TCL/TK Flash Socket Policy Server

For additional downloads and windows standalone zip and updated files, see:

http://zappmonkey.com/journal/flash-policy-server/

This week I was implementing a Rich Internet Application and informed everybody that they should update to the latest flash player 9.0.115.0. After updating all the flash players I received an email telling me that the application didn’t work and found that it also didn’t work in my newly installed leopard Mac Pro.

After searching high and low I found this article ‘Security changes in Flash Player 9‘ about the new security policy for the flash player and socket connections. I read the article and turned on logging of flash player security in the mm.cfg file.

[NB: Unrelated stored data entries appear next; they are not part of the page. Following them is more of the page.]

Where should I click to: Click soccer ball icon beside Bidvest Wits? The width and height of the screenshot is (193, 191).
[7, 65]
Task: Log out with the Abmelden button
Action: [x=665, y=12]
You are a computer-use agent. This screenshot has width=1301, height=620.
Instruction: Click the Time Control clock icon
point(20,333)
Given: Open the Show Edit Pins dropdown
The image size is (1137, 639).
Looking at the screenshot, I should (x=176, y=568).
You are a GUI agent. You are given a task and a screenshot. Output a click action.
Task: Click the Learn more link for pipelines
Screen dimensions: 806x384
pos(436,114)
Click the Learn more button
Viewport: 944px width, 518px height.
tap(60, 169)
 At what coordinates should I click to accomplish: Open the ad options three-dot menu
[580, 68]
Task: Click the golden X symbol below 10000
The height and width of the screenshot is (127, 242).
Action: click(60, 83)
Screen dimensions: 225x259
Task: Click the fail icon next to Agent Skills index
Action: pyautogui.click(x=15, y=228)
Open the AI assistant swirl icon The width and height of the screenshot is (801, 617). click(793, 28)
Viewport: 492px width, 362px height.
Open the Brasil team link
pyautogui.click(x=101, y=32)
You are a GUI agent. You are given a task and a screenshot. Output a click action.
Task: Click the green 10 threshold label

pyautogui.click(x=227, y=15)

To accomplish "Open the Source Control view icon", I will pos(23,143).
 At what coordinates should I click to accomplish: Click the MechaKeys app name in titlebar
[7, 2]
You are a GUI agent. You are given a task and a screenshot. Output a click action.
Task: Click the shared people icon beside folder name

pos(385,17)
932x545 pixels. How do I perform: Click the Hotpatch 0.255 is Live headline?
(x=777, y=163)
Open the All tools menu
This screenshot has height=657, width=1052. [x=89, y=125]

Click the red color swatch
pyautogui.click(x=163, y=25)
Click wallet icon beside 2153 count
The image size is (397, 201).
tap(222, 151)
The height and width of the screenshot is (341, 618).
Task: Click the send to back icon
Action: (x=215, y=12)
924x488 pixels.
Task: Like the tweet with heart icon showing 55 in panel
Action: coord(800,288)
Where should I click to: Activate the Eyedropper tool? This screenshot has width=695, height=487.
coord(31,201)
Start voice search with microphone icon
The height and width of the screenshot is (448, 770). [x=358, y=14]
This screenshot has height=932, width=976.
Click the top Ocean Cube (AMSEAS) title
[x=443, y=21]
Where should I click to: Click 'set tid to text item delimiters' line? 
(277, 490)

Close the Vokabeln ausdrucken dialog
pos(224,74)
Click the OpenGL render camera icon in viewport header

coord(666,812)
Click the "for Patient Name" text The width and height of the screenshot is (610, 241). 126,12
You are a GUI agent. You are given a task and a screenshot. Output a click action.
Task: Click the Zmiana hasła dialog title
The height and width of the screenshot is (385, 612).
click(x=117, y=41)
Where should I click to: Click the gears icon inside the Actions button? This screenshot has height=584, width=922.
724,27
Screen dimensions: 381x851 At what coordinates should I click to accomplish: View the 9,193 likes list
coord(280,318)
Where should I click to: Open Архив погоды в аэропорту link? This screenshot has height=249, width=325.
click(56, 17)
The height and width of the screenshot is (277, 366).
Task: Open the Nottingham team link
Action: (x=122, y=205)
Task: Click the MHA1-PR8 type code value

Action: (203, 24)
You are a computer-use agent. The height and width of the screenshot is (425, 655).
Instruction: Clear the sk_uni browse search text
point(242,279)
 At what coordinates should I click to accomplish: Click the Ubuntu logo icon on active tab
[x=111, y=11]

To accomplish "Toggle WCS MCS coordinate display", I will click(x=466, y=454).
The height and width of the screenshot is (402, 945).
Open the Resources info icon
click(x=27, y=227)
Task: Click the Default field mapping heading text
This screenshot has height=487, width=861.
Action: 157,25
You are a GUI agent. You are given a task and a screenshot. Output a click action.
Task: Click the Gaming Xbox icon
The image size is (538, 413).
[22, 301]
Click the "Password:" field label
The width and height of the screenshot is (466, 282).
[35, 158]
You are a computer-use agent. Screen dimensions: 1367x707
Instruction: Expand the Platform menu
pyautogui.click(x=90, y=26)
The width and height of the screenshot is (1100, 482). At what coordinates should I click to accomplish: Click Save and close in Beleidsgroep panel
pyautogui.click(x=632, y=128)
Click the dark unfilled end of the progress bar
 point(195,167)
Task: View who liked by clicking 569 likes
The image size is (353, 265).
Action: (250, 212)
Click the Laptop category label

After trying the application on about 5 machines (linux, windows, apple) I found that on two new installed leopard machines it showed the behavior of terminating the connection with a socket server because it could not connect with this new socket policy server. According to the article the flash player should only show this behavior until upcoming releases of the flash player. To test that this was actually the problem I decided to write a small server in tcl/tk, because I had some script lying around anyway. You can view the code below:

set policyfile	/yourplace/docs/crossdomain.xml
set port      	843
set encoding  	iso8859-1

proc policyRequest {sock clientHost clientPort} {
	puts "client connected from $clientHost $clientPort"
  	fileevent $sock readable [list sendPolicy $sock]
  	fconfigure $sock -buffering none
}

proc sendPolicy { sock } {

	set name $::policyfile

	if {[file readable $name]} {
		set inchan [open $name]
		fconfigure $inchan -translation binary
		fconfigure $sock   -translation binary
		fcopy $inchan $sock -command [list sendPolicyDone $inchan $sock]
	} else {
		puts $sock ""
		close $sock
	}
}

proc sendPolicyDone {file sock bytes {msg {}}} {
	close $file
    	close $sock
}

socket -server policyRequest $port
puts "Flash Policy Server is ready...."
vwait forever

This is a very simple server, which provides the flash player with the crossdomain.xml policy file for that particular server. When testing it with my application I found that the policy logging showed that the connection could now be made from every machine (also from the machines that couldn’t make the connection). So my problems were solved, but this means that nice applications that can connect to ftp, mail, vnc and other servers now need to run there own policy server or build it into that server. This actually takes the fun out of the socket class in the AS3 library for me, unless you also write the server it is working with.

How to run the FSP Server
I will elaborate on how the FSP Server works and how you can run you own. Download the files you will need here: FPS-Server.zip.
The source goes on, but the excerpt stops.